ICP4 binding is restricted to accessible regions of the cellular genome
Since ICP4 bound to a subset of cellular genes near mRNA start sites (Fig. 4), We hypothesized that ICP4 only bound to accessible regions of the cellular genome. To test this hypothesis, we performed ChIP-Seq for ICP4, Pol II, Histone H3 (H3), euchromatic markers H3K4-trimethyl (H3K4me3) and H3K27-acetyl (H3K27ac), and heterochromatic marker H3K9-trimethyl (H3K9me3) and H3K27-trimethyl (H3K27me3) on MRC5 cells that were infected with HSV for 2 h. Cellular TSS were stratified using k-means clustering as high and low ICP4 binding (Fig. 5A). TSS with high ICP4 binding were also bound by Pol II and adjacent to euchromatic markers. TSS with low ICP4 binding were associated with only heterochromatic markers. Furthermore, genes clustered as high ICP4 binding had higher tagmentation frequency when assessed using ATAC-Seq (Fig. 5 B). The data was mapped for representative cellular genes in Fig. S5. We quantified the relationship between ICP4 and cellular chromatin in Fig. 5C-D. We found that the binding pattern of ICP4 was directly related (Spearman coefficient ≥0.5) to Pol II and cellular euchromatin, clustering as most similar to H3K27ac and H3K4me3 (Fig. 5C). The heterochromatic markers, H3K9me3 and H3K27me3, clustered together, and were not correlated (Spearman coefficient ∼0) to ICP4 or cellular chromatin. These results were corroborated by analysis of distinct peaks called using MACS (Fig. 5D). Interestingly, ICP4 bound regions had little overlap with their cognate binding motifs (Fig. 5D). A closer analysis of the actual genomic region where each factor bound, revealed that 82% of ICP4 bound regions were within 1 kb of a promoter (Fig. S6). By comparison only 10% of ICP4 predicted binding motifs were within 1 kb of a promoter. Furthermore, the euchromatic regions of the cellular genome that were occupied by ICP4 in infected cells were also euchromatic in uninfected cells, indicating that ICP4 does not globally promote open chromatin in these regions of the genome (Fig. 5A-B). These data support a model in which ICP4 is able to bind nonspecifically to accessible regions of the cellular genome, namely active promoters, early in infection when the relative concentration of ICP4 is high.
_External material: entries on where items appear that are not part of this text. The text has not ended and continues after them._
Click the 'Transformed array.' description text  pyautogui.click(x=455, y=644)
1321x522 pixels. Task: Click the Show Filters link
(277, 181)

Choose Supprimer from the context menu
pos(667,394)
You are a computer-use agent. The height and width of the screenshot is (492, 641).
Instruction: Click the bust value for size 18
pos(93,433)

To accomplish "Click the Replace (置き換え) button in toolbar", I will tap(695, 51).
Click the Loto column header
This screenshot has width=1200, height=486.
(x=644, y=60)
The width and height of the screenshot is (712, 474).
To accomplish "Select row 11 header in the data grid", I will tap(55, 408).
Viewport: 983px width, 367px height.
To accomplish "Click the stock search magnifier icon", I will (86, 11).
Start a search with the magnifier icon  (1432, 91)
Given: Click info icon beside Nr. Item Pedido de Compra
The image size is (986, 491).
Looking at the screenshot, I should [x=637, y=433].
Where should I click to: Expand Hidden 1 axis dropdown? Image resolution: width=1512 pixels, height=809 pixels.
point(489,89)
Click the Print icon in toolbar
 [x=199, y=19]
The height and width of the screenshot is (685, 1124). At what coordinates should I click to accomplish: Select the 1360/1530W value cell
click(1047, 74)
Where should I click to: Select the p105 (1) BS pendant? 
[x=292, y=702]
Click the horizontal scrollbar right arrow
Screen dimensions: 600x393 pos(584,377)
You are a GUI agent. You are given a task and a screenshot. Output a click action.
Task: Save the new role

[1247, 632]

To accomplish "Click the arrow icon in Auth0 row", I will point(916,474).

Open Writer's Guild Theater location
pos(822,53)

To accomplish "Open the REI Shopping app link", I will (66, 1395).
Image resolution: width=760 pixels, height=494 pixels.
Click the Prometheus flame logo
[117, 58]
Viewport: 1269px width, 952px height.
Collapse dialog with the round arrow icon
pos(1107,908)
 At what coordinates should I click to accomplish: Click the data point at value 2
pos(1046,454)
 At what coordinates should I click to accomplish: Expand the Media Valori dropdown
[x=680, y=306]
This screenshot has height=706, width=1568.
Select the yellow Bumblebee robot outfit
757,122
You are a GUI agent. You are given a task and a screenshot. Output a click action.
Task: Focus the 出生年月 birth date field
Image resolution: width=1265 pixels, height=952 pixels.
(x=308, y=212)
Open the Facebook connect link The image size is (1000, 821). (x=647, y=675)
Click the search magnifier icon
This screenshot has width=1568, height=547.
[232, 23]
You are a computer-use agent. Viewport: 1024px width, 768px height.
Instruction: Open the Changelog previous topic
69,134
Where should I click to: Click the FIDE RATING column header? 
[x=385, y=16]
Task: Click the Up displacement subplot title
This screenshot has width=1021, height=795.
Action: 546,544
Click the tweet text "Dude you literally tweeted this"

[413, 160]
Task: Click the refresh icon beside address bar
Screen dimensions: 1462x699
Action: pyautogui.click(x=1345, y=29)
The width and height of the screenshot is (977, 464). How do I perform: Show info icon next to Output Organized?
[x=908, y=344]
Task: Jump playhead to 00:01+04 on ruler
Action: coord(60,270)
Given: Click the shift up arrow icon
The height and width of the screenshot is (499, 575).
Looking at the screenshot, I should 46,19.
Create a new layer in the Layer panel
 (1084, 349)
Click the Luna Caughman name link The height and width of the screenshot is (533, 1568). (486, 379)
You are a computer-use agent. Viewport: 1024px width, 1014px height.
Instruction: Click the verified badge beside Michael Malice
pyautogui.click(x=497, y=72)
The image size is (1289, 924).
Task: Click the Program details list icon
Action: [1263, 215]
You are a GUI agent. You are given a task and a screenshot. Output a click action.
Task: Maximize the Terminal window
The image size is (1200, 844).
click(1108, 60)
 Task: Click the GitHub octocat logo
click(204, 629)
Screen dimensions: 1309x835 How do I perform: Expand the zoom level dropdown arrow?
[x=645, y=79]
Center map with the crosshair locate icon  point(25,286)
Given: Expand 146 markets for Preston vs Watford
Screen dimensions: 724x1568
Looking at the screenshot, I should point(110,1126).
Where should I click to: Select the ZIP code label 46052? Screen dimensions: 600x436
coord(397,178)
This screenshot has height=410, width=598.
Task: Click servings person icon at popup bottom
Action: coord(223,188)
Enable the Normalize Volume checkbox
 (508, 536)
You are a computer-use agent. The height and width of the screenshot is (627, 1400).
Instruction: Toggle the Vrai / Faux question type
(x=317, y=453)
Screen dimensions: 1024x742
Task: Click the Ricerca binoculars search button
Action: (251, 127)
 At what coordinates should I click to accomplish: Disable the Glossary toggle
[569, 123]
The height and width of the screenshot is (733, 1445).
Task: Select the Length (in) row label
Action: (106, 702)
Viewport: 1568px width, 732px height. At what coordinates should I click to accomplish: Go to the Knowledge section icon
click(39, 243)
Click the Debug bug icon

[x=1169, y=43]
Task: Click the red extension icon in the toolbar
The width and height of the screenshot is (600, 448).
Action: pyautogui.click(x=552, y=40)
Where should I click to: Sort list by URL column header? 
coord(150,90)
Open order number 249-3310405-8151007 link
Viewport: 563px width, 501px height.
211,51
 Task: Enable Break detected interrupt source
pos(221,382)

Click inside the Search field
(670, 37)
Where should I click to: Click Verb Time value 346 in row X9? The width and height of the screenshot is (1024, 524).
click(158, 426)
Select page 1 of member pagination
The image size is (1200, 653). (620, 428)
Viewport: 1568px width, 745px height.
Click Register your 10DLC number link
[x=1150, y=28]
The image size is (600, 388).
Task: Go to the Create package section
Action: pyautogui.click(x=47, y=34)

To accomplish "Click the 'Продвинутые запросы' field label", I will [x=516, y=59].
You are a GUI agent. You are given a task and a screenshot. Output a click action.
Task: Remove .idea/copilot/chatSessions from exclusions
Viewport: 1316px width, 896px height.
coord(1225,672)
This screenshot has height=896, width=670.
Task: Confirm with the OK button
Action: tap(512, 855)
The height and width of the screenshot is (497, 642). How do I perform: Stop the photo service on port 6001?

ICP4 mediates depletion of Pol II on cellular promoters
We observed depletion in Pol II binding to cellular promoters with infection (Fig. 5A). This observation is consistent with prior studies, which assessed HSV-1 infection post-replication at 3, 4, or 6 hpi (Abrisch et al., 2016; Birkenheuer et al., 2018; McSwiggen et al., 2019). As we harvested samples prior to the onset of genome replication (2 hpi) we hypothesized that ICP4, which is produced immediately upon viral infection was responsible. First, we determined the effect of ICP4 on cellular promoters before the onset of genome replication. We mock-infected or infected fibroblasts at 10 pfu/cell with WT or ICP4-null (n12) HSV-1 for 2 h. We chose this early time point to ensure the effect we see is due to the absence of ICP4, rather than an E or L viral gene product which cannot be produced in the absence of ICP4. We observed depletion of Pol II occupancy on cellular mRNA promoters only in WT infection (Fig. 6A-B). Thus we concluded that ICP4 was required for depletion of Pol II from host mRNA promoters, and this effect was independent of viral genome copy number.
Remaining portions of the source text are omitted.